WORK ORDER: Continue the configuration guide below, picking up right after its last line.

DOCUMENT SEGMENT:
━━━━━━

Field Type Default Description
name str (required) Unique name for this validator
type str (required) Validator type (e.g., "cel" for CEL expressions)
enabled bool true Whether this validator is active
priority int 0 Execution order (higher runs first). Negative for pre-schema validation
config dict[str, Any] None Type-specific configuration

Complete Example

config.json

{
  "schema_path": "./schemas",
  "storage_backend": "sqlite",
  "database_url": "./data/hippo.db",
  "validation_enabled": true,
  "validation_fail_fast": false,
  "write_path_validation_enabled": true,
  "validators_path": "./validators.yaml"
}

schemas/base.yaml -- Base Entity

id: https://example.org/base
name: base
prefixes:
  linkml: https://w3id.org/linkml/
  base: https://example.org/base/
imports:
  - linkml:types
default_range: string

classes:
  BiologicalEntity:
    description: "Base entity for all biological samples"
    abstract: true
    attributes:
      external_id:
        range: string
        identifier: true
        description: "External system identifier"
      created_by:
        range: string
        description: "User who created this entity"

schemas/donor.yaml -- Donor Entity

id: https://example.org/donor
name: donor
prefixes:
  linkml: https://w3id.org/linkml/
  donor: https://example.org/donor/
imports:
  - linkml:types
  - base
default_range: string

enums:
  SexType:
    permissible_values:
      M:
      F:
      Unknown:

classes:
  Donor:
    is_a: BiologicalEntity
    description: "Human donor information"
    attributes:
      donor_id:
        range: string
        required: true
        identifier: true
        annotations:
          hippo_index: true
        description: "Internal donor identifier"
      species:
        range: string
        required: true
        ifabsent: "string(Homo sapiens)"

━━━━━━

RECORDS SUPPLIED:
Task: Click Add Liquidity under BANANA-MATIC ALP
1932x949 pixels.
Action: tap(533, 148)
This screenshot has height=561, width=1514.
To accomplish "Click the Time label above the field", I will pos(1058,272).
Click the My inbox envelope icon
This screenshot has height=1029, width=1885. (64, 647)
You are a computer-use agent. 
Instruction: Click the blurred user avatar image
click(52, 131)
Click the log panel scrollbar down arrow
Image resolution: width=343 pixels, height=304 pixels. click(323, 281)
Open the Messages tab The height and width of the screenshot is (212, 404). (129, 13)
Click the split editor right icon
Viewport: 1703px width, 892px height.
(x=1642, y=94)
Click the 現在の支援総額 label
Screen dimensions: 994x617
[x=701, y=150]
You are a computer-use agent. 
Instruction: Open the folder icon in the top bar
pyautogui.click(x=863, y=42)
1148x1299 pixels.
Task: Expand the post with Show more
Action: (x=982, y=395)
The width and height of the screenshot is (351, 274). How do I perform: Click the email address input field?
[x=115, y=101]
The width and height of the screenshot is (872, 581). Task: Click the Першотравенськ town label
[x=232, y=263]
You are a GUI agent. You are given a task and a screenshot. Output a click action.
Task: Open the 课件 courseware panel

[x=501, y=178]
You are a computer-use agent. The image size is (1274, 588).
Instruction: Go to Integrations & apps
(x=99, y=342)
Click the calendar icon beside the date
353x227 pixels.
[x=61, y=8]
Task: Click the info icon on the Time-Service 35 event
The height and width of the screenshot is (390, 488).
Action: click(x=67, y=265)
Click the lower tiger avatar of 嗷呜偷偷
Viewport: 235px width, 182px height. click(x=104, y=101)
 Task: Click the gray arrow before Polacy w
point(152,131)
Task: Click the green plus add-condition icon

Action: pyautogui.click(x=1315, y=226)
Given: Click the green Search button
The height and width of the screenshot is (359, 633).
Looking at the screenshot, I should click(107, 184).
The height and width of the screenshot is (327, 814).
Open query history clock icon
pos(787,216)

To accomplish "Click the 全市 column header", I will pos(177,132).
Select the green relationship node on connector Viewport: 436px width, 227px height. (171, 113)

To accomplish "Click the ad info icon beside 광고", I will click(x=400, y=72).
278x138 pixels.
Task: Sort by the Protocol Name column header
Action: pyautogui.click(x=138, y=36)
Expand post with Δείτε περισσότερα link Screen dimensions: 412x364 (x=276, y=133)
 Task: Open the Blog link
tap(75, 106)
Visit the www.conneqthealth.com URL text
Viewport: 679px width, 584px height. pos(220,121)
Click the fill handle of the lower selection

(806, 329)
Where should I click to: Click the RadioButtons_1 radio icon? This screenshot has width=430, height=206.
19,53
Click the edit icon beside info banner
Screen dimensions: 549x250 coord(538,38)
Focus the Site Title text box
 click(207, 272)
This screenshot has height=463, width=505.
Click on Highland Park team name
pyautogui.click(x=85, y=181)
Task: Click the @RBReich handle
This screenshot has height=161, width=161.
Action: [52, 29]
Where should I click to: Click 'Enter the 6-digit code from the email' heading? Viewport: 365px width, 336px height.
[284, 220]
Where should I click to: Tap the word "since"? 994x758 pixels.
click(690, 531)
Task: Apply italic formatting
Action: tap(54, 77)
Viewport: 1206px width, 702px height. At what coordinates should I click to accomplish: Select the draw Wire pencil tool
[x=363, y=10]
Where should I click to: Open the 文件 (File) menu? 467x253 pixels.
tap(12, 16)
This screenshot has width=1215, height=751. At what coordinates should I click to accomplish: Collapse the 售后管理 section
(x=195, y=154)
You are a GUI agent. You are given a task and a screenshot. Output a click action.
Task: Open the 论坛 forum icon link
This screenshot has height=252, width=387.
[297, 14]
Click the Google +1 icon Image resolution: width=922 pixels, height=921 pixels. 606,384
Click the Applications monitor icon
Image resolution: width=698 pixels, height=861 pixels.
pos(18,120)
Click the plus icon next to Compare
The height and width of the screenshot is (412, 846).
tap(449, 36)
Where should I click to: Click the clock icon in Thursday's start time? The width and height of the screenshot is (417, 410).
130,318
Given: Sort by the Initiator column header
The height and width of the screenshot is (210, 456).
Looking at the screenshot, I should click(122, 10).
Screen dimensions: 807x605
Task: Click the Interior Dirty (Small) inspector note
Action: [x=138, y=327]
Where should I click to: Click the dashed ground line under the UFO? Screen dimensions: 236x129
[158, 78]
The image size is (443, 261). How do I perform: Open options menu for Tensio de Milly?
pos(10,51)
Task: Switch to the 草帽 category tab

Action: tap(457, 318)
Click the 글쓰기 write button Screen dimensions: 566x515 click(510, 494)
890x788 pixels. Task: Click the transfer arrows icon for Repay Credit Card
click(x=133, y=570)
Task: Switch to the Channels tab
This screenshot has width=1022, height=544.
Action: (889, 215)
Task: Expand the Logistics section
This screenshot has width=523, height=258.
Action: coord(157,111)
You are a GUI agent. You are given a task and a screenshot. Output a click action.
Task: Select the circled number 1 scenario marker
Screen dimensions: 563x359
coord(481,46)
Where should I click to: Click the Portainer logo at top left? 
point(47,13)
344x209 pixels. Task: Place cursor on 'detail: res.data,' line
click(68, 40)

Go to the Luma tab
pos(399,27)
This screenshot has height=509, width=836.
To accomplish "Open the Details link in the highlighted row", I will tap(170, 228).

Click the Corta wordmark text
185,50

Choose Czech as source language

━━━━━━

ANSWER SPACE:
        description: "Species of the donor"
      sex:
        range: SexType
        required: true
        description: "Biological sex"
      date_of_birth:
        range: date
        description: "Date of birth"
      ethnicity:
        range: string
        description: "Ethnicity information"
      consent_obtained:
        range: boolean
        ifabsent: "false"
        description: "Whether donor consent is on file"
      consent_date:
        range: date
        description: "Date consent was obtained"
      diagnoses:
        range: string
        multivalued: true
        description: "List of diagnoses"
      medical_record_number:
        range: string
        annotations:
          hippo_index: true
        description: "Hospital MRN"
      notes:
        range: string
        annotations:
          hippo_search: fts5
        description: "Free-text notes for searching"

schemas/sample.yaml -- Sample Entity

id: https://example.org/sample
name: sample
prefixes:
  linkml: https://w3id.org/linkml/
  sample: https://example.org/sample/
imports:
  - linkml:types
  - base
  - donor
default_range: string

enums:
  SampleType:
    permissible_values:
      tissue:
      blood:
      csf:
      cell_line:

classes:
  Sample:
    is_a: BiologicalEntity
    description: "Biological sample from a donor"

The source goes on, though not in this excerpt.